→ Task statement
Pull out every line of the entries below that contains the string "dimensions". Match its case as well as its letters.

⁂

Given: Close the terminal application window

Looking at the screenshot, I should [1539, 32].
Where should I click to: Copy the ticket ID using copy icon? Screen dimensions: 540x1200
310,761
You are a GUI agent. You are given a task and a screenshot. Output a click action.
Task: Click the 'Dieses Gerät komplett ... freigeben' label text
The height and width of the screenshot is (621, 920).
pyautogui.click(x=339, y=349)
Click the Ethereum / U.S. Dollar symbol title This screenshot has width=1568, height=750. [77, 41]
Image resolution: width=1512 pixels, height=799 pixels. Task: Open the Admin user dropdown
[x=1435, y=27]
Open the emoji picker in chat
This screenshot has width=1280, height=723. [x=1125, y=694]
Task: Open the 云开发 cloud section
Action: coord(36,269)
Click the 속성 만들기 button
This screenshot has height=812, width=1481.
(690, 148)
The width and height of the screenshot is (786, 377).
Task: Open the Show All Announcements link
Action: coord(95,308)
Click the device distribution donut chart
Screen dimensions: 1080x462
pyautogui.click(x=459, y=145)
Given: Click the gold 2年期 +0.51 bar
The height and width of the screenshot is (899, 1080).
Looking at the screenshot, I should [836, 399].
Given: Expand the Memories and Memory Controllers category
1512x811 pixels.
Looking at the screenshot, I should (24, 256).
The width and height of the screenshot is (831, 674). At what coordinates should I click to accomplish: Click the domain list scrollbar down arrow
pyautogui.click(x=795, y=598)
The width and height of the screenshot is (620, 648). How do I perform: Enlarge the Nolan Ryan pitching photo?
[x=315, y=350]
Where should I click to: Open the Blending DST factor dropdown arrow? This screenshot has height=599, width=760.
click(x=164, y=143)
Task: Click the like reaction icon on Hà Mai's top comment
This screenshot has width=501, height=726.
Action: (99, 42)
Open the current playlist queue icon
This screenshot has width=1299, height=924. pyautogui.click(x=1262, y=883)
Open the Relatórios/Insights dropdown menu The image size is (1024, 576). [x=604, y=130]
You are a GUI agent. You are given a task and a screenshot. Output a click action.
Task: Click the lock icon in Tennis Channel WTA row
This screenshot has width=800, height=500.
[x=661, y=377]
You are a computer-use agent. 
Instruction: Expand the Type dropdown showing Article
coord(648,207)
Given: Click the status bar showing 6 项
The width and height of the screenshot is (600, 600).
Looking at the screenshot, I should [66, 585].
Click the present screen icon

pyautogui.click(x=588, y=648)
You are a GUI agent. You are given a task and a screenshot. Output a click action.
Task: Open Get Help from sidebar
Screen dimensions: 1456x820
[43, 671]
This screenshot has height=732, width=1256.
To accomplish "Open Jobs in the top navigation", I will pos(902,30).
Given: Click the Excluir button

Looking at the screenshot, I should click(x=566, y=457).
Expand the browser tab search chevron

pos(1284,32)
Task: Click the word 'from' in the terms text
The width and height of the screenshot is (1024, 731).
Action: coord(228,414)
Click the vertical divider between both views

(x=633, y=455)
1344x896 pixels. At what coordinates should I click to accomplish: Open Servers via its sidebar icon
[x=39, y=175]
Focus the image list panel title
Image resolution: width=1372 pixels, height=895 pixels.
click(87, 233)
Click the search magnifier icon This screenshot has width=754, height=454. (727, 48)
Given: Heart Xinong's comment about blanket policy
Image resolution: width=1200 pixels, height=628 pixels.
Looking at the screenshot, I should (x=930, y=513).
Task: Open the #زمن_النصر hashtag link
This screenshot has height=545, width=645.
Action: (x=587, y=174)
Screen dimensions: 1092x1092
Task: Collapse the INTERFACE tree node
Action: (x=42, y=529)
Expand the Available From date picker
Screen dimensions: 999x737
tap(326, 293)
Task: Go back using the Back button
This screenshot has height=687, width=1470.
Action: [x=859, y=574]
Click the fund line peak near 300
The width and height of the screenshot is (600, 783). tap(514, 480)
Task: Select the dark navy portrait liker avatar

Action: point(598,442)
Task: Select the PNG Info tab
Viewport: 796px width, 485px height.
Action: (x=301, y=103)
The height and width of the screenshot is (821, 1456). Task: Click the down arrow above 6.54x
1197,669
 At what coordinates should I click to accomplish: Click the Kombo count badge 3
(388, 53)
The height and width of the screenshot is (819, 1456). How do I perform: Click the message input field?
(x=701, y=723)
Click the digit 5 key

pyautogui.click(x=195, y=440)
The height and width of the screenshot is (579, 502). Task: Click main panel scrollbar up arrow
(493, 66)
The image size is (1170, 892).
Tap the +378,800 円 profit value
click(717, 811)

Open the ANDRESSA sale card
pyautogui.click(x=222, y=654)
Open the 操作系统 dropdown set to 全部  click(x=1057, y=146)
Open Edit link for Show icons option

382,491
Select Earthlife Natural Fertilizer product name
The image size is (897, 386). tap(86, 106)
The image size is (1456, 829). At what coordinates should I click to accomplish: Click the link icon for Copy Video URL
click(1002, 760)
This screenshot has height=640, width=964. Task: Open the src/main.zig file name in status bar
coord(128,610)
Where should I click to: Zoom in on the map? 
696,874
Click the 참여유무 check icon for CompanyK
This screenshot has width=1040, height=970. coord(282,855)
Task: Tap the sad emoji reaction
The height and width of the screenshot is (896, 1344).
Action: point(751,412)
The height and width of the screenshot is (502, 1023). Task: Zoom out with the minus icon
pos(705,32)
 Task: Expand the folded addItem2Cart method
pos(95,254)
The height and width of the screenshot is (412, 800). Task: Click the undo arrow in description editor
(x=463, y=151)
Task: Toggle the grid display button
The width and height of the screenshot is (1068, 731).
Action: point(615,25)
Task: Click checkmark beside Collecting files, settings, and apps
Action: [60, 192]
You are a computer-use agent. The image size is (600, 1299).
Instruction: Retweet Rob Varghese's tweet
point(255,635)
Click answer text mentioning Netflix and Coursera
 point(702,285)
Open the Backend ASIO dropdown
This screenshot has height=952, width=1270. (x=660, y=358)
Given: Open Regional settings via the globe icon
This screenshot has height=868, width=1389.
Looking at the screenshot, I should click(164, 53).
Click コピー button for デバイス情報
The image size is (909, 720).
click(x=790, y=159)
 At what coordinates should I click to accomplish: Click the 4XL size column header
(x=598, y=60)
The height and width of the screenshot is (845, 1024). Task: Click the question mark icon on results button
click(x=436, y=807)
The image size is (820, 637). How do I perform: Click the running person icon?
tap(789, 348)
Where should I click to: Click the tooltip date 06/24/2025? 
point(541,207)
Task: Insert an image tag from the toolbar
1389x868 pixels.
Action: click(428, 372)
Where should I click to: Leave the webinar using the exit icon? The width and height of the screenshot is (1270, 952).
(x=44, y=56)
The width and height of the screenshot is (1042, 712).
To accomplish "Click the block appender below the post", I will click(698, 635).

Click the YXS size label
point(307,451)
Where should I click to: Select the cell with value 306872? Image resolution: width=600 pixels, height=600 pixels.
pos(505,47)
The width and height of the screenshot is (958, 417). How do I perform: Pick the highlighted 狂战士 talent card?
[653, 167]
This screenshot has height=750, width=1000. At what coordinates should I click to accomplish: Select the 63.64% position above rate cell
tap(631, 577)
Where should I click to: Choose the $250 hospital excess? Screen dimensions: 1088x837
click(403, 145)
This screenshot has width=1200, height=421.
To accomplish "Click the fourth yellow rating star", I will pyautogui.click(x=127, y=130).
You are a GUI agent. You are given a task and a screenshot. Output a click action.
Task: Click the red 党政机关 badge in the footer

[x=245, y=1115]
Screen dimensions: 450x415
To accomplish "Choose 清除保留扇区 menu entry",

⁂

→ Output for this exercise
Where should I click to: Copy the ticket ID using copy icon? Screen dimensions: 540x1200
Screen dimensions: 1080x462
Screen dimensions: 1456x820
Screen dimensions: 1092x1092
Screen dimensions: 999x737
Where should I click to: Choose the $250 hospital excess? Screen dimensions: 1088x837
Screen dimensions: 450x415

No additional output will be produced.